PROBLEM TO WORK ON: Rewrite all of the records below, requests included, and shift every coordinate in the answers by -140. Leave the pictures out.
** start **
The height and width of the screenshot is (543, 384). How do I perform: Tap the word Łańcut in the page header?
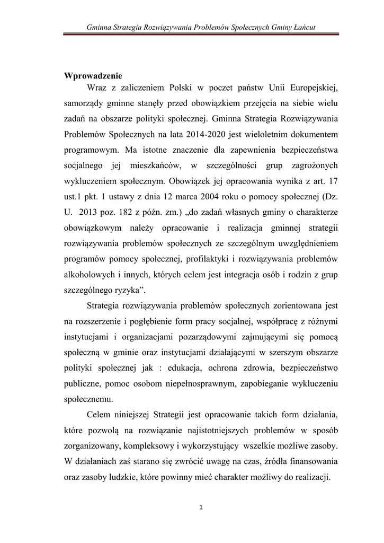click(x=304, y=27)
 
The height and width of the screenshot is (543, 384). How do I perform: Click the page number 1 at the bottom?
click(x=201, y=507)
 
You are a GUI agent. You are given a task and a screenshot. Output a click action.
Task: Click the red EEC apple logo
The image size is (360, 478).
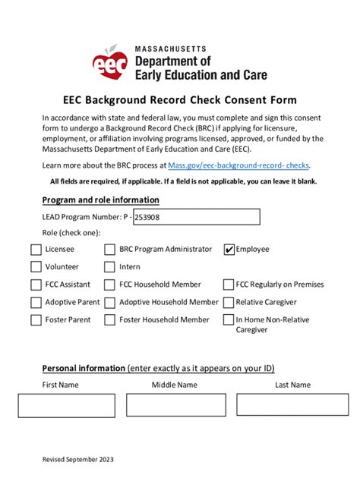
** end **
REPLY TO THE EXERCISE:
The height and width of the screenshot is (543, 384). How do I perform: Tap the word Łańcut in the page header?
click(x=164, y=-113)
 
The height and width of the screenshot is (543, 384). How do I perform: Click the page number 1 at the bottom?
click(x=61, y=367)
 
You are a GUI agent. You are given a task and a screenshot. Output a click action.
Task: Click the red EEC apple logo
The image size is (360, 478).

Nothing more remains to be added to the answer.